The increase in adverse events with Betaferon was significant for arthralgias, asthenias, fevers, injection site reactions, leukopenia, anemia, and several laboratory parameters, such as elevated liver enzymes, primarily occurring in the early treatment period. Injection site reactions and anemia remained more frequent with Betaferon compared to the other formulations over the entire period of observation.
While Dr. Trojano does not consider these differences clinically meaningful, she said, "The more favorable efficacy/safety ratio of Avonex versus Betaferon in relapsing-remitting patients with low disability may improve patient compliance during long-term treatment."
The cumulative numbers of patients discontinuing treatment at 24 months were 10% with Betaferon, 7% with Rebif, and 5% with Avonex.
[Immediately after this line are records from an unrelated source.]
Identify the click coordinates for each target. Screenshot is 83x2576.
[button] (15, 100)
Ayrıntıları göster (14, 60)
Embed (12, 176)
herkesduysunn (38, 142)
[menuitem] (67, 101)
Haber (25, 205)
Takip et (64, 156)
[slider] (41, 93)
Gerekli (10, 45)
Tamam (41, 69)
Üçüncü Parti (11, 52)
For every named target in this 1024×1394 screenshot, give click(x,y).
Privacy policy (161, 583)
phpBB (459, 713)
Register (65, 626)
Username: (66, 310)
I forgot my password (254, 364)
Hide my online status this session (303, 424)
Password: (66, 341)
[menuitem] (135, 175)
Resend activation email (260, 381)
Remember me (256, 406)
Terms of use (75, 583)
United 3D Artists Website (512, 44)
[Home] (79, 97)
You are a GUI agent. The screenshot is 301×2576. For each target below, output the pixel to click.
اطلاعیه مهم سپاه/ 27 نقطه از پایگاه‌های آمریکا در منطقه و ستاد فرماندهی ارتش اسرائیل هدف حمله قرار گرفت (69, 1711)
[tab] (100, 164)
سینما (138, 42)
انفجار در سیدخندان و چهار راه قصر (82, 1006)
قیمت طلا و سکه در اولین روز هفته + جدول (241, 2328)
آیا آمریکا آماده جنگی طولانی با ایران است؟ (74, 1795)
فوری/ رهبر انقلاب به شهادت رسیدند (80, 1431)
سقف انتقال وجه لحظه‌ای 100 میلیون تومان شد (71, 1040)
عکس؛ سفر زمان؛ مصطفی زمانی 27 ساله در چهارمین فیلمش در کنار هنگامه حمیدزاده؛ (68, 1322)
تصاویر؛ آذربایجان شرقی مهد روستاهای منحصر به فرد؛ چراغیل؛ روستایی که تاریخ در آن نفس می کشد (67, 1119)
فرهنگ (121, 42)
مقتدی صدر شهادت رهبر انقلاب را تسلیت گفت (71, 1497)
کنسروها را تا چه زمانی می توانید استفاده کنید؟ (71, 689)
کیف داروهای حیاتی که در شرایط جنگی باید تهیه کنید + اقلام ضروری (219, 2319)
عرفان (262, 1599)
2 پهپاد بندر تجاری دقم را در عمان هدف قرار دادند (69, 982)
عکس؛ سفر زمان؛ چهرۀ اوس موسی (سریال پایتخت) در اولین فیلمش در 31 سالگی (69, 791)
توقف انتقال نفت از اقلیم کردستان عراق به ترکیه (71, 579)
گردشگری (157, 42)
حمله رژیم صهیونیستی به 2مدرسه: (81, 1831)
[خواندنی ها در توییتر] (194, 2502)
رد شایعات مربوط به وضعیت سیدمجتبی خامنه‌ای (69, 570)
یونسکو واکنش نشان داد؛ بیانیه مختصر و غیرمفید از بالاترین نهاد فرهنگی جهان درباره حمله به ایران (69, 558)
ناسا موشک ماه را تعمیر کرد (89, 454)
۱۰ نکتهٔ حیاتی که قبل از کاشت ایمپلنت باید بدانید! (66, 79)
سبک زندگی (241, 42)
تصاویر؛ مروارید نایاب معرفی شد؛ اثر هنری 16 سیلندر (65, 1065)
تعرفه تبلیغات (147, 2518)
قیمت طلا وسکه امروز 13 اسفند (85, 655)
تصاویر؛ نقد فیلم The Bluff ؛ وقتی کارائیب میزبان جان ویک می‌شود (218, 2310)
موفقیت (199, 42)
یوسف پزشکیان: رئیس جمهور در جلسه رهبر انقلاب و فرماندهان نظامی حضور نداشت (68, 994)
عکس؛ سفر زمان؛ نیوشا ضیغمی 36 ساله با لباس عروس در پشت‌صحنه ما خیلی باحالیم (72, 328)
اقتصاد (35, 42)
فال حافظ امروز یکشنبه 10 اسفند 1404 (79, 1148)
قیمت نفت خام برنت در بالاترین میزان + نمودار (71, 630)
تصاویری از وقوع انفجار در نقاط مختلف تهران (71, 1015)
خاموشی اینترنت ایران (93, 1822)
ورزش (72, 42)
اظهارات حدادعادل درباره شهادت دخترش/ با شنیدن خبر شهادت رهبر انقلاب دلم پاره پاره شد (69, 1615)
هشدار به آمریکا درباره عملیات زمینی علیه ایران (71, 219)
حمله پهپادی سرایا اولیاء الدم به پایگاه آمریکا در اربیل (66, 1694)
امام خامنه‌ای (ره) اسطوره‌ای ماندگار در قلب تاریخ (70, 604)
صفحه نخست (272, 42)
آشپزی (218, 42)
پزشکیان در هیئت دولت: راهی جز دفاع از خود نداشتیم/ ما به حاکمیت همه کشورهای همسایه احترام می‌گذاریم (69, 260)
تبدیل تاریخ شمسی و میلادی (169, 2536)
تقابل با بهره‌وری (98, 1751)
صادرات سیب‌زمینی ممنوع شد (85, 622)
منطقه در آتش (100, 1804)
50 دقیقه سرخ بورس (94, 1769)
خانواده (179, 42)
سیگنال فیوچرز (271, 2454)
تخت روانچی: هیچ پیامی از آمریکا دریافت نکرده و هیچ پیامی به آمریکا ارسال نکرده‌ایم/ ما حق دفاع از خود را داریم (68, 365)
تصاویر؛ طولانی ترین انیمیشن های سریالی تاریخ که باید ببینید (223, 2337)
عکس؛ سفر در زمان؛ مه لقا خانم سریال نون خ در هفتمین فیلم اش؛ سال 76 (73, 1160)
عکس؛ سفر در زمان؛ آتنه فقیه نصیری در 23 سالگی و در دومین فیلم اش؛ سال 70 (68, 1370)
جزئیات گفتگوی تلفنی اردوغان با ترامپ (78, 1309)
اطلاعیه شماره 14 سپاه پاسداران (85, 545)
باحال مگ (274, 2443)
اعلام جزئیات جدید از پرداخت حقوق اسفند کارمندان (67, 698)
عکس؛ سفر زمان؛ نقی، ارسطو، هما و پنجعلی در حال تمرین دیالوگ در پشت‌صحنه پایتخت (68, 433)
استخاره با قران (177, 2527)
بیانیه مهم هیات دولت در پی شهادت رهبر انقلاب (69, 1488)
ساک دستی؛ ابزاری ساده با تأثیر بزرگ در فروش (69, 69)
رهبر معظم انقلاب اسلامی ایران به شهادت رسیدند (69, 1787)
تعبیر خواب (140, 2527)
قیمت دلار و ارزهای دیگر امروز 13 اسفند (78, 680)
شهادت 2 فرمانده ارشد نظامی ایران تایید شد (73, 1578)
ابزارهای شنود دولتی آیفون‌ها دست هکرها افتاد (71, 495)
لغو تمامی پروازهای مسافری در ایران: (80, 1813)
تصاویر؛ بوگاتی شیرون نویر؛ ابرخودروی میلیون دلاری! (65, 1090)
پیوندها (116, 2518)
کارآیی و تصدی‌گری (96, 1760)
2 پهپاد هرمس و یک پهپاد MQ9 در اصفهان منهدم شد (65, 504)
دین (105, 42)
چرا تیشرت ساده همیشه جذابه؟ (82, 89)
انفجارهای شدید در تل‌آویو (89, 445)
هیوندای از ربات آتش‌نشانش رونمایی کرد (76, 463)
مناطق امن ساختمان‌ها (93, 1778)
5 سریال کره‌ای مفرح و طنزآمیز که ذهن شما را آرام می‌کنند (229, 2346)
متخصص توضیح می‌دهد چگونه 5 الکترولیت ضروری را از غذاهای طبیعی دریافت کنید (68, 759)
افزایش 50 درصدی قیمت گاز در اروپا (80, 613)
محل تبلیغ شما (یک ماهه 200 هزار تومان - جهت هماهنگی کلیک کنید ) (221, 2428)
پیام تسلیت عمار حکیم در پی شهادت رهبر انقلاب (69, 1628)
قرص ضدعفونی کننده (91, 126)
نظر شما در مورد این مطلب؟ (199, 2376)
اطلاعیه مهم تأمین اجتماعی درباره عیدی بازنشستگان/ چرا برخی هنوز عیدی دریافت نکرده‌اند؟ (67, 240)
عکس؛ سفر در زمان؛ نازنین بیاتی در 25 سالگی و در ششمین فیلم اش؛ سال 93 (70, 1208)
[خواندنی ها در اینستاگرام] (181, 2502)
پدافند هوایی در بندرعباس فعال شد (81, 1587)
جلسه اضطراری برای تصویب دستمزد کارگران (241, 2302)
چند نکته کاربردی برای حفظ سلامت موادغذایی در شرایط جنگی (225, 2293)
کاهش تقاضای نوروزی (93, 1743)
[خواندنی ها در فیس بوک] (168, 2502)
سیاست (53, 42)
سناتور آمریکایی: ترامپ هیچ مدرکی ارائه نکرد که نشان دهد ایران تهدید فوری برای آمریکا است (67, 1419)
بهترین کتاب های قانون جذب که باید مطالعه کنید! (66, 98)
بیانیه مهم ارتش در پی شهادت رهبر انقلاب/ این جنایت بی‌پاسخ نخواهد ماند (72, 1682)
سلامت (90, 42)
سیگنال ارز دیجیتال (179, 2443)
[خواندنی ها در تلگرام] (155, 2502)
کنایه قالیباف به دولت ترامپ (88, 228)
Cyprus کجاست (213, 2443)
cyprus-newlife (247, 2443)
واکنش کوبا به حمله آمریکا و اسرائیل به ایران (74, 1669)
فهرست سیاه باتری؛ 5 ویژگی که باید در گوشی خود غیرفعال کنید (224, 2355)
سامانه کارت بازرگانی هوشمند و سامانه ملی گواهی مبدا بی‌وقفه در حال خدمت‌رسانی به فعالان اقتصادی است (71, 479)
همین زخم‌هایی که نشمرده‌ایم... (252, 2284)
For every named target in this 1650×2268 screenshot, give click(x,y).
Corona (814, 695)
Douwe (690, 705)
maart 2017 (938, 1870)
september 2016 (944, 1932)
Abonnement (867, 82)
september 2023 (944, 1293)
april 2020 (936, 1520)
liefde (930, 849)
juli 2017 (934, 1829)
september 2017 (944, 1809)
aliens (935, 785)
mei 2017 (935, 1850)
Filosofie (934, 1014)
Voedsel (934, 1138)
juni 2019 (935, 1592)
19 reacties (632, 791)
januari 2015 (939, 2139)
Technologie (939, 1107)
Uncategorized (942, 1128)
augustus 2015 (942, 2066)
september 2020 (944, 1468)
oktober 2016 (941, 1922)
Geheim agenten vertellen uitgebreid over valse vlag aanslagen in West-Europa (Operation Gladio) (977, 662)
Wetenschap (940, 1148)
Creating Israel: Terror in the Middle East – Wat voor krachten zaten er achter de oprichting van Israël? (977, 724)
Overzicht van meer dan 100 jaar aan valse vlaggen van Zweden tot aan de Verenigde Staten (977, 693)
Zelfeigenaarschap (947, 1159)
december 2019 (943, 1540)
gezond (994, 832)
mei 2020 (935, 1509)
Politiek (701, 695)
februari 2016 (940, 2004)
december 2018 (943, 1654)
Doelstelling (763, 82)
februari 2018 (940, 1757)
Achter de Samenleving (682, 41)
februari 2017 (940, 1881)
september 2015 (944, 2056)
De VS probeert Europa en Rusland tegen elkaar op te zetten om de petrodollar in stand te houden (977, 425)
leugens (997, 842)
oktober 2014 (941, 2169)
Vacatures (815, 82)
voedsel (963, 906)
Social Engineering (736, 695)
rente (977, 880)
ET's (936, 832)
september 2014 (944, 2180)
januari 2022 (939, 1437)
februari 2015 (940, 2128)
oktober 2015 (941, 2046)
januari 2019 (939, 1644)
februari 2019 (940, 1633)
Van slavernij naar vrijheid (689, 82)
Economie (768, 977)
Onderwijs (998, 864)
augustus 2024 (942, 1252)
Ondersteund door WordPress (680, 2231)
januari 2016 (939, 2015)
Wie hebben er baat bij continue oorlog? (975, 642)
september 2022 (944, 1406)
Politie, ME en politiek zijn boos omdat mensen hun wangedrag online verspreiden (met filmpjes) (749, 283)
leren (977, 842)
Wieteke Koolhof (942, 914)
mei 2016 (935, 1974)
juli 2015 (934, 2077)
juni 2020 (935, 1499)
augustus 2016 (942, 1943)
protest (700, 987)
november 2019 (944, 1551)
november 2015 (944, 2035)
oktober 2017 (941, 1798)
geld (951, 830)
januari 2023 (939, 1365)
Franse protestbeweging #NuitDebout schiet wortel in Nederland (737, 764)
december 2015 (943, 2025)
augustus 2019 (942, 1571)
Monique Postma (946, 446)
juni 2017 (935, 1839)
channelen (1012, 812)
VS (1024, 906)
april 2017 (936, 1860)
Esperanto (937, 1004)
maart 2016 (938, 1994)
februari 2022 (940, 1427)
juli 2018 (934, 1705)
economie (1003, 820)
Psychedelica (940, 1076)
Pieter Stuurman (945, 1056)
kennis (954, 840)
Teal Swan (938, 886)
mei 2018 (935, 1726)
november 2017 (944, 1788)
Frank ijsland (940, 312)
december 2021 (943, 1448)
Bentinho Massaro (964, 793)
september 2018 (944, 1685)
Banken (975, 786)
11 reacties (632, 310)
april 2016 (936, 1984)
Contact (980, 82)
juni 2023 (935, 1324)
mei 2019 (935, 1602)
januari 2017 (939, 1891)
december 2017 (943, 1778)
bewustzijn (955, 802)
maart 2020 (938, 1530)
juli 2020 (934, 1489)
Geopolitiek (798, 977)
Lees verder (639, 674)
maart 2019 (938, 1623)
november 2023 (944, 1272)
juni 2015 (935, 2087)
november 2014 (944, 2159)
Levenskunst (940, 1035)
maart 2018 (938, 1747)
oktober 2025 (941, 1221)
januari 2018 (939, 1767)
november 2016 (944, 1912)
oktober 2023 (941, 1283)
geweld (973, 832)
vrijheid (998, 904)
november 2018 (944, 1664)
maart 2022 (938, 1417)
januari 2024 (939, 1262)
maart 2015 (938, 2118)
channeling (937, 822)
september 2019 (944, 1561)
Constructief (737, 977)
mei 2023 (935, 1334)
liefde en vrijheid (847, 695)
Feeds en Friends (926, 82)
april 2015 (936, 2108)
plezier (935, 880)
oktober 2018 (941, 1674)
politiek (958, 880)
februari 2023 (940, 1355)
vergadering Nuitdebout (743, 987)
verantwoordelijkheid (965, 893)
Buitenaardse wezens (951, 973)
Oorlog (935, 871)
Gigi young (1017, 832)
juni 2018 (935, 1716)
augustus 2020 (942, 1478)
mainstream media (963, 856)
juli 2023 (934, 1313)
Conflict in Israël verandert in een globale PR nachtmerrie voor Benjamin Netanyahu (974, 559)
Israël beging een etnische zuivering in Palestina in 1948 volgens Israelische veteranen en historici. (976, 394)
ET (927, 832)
Adverse events were given as the reason for treatment discontinuation in 41%, 28%, and 16% of those patients, respectively, she reported.
Consistent with studies from other investigators, the risk of developing neutralizing antibodies (titer ≥20 in at least two consecutive samples 3 months apart) was significantly less with Avonex (2.2%) compared to Betaferon (14.8%) and Rebif (6.7%)(P<0.00005).
In studies by European investigators at this meeting, the three commercially available interferon beta formulations yielded similar clinical outcomes in patients with relapsing-remitting MS. Avonex was associated with a more favorable adverse event profile as well as a lower incidence of neutralizing antibodies. In one large study, neutralizing antibodies were associated with an attenuation of clinical outcomes, confirming that neutralizing antibodies can affect treatment efficacy and should be considered a possible determining factor in MS patients who are not responding to interferon beta treatment.
1. Sorensen PS, Koch-Henriksen N, Ross C, et al. Neutralizing antibodies against interferon (IFN)-beta reduce the clinical effect in relapsing-remitting multiple sclerosis. Presented at the 7th Annual Meeting of the Americas Committee for Treatment and Research in Multiple Sclerosis and the 18th Congress of the European Committee for Treatment and Research in Multiple Sclerosis, September 18-21, 2002, Baltimore, Maryland. Abstract 24.
2. Trojano M, Paolicelli D, Ligouri M, et al. Interferon-b treatment in relapsing-remitting multiple sclerosis: results of an observational study in southern Italy. Presented at the 7th Annual Meeting of the Americas Committee for Treatment and Research in Multiple Sclerosis and the 18th Congress of the European Committee for Treatment and Research in Multiple Sclerosis, September 18-21, 2002, Baltimore, Maryland. Poster Presentation 311.
3. PRISMS-4: Long-term efficacy of interferon-b-1a in relapsing MS. PRISMS Study Group. Neurology. 2001;56:1628-1636.
4. Rice G for the PRISMS Study Group. Interferon-neutralizing antibodies reduce clinical and magnetic resonance imaging efficacy in multiple sclerosis patients treated with interferon b-1a (Rebif): observations from the PRISMS 4-year extension study [abstract]. Ann Neurol. 2000;48:477.
5. Neutralizing antibodies during treatment of multiple sclerosis with interferon beta-1b. The IFNB Multiple Sclerosis Study Group. Neurology. 1996;47:889-894.